Exercise: Every entry below should be transcribed exactly; pictures stay out of the copy.

Saved data entries:
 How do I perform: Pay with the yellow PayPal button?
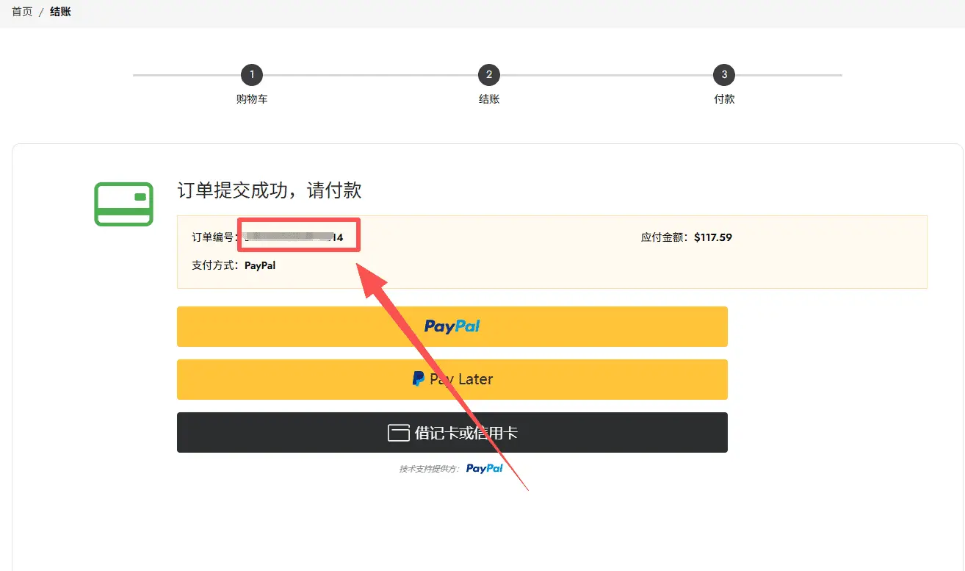(x=452, y=326)
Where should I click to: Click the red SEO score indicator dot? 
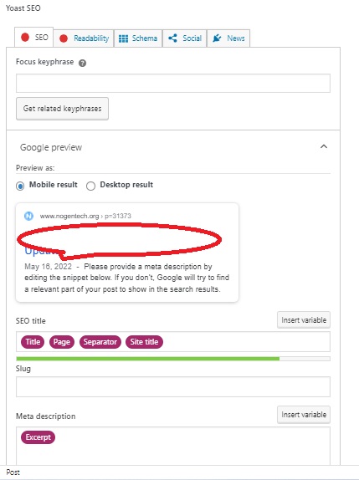point(25,38)
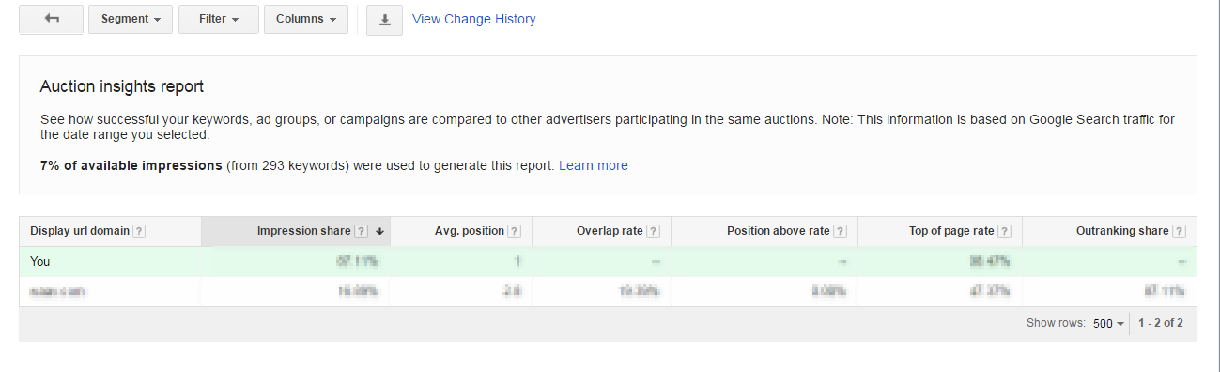Click the back arrow button

coord(52,19)
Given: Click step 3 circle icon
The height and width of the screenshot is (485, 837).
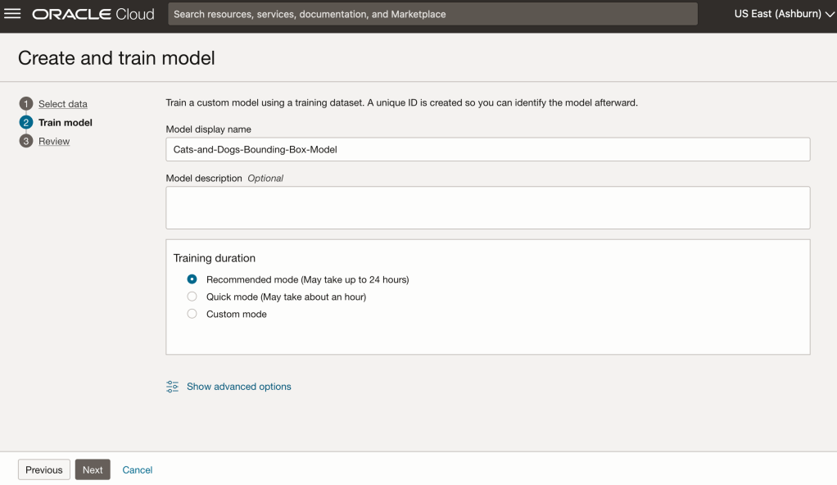Looking at the screenshot, I should pyautogui.click(x=26, y=142).
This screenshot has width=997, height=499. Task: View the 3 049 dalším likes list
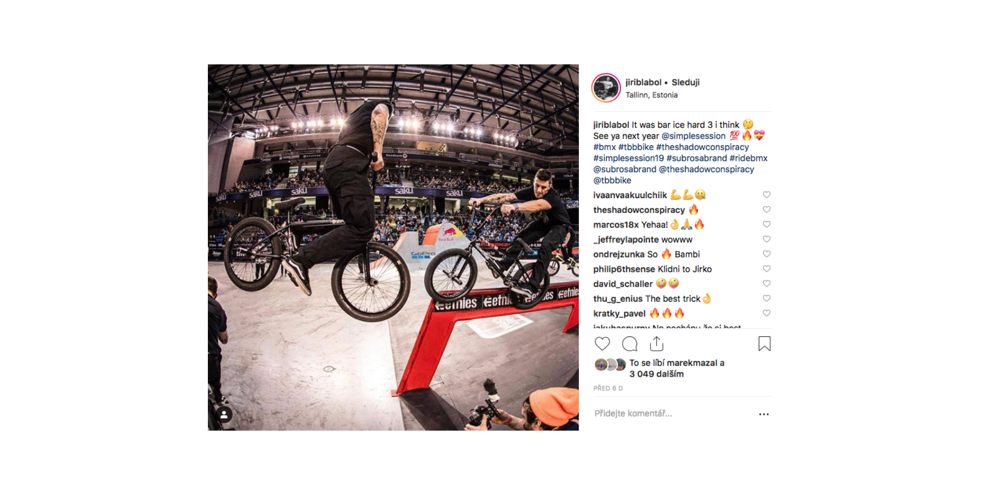pos(657,374)
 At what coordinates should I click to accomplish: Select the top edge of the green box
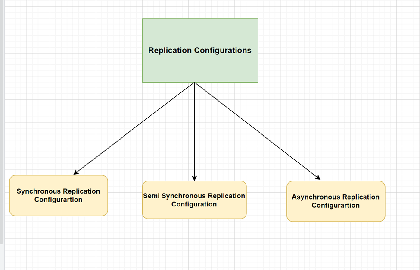[x=199, y=18]
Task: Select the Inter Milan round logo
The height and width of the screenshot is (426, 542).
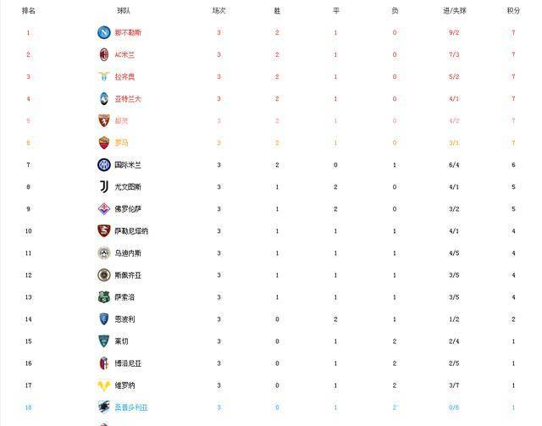Action: tap(103, 165)
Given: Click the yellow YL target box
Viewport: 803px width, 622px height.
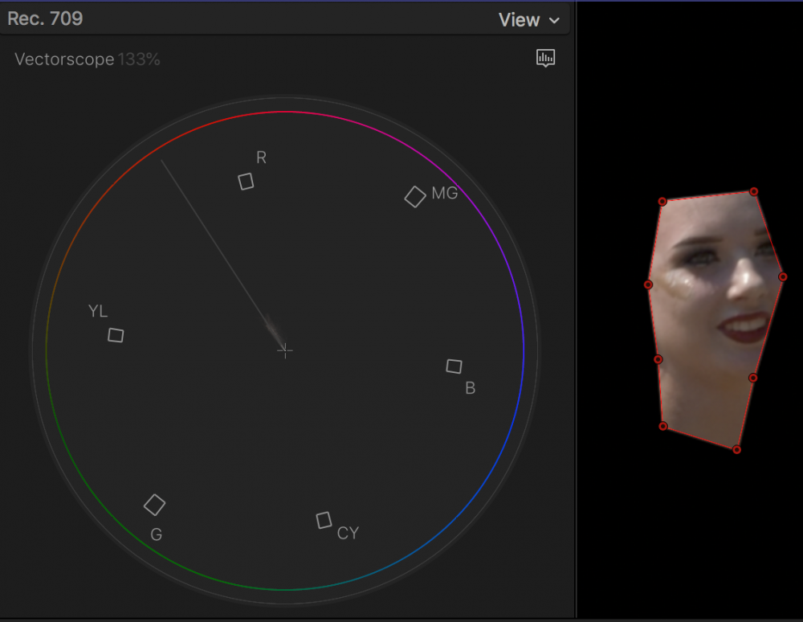Looking at the screenshot, I should coord(116,335).
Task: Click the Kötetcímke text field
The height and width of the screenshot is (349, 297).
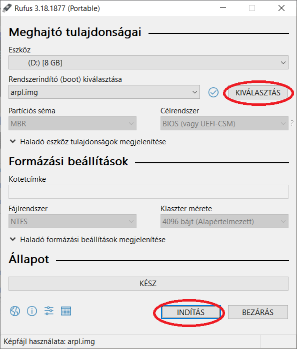Action: point(149,192)
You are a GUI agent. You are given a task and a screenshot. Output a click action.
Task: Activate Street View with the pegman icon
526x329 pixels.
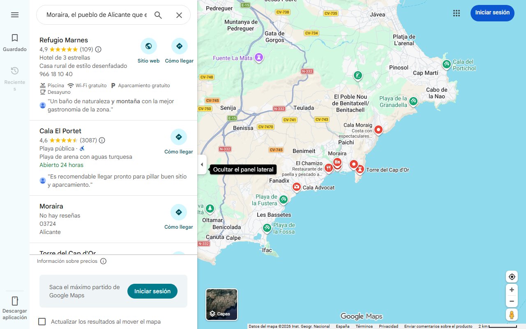[512, 315]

Response to this task:
 How do I perform: Pay with the yellow PayPal button?
(x=452, y=326)
Where should I click to: Click the red SEO score indicator dot? 
point(25,38)
Click the back arrow button

coord(52,19)
Given: Click step 3 circle icon
The height and width of the screenshot is (485, 837).
Looking at the screenshot, I should pyautogui.click(x=26, y=142).
This screenshot has width=997, height=499. Task: View the 3 049 dalším likes list
pos(657,374)
 At what coordinates should I click to accomplish: Select the top edge of the green box
[x=199, y=18]
Task: Select the Inter Milan round logo
The height and width of the screenshot is (426, 542).
Action: tap(103, 165)
Given: Click the yellow YL target box
Viewport: 803px width, 622px height.
Looking at the screenshot, I should coord(116,335).
Task: Click the Kötetcímke text field
The height and width of the screenshot is (349, 297).
Action: point(149,192)
You are a GUI agent. You are given a task and a screenshot. Output a click action.
Task: Activate Street View with the pegman icon
526x329 pixels.
[512, 315]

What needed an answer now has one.